** begin Excerpted data **
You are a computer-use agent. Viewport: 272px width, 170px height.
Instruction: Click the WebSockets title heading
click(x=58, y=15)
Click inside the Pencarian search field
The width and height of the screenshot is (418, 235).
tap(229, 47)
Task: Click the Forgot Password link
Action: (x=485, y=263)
** end Excerpted data **
**Direction:** Give back every one of the rows above word for word, without changing anything.

**Solution to this task:**
You are a computer-use agent. Viewport: 272px width, 170px height.
Instruction: Click the WebSockets title heading
click(x=58, y=15)
Click inside the Pencarian search field
The width and height of the screenshot is (418, 235).
tap(229, 47)
Task: Click the Forgot Password link
Action: (x=485, y=263)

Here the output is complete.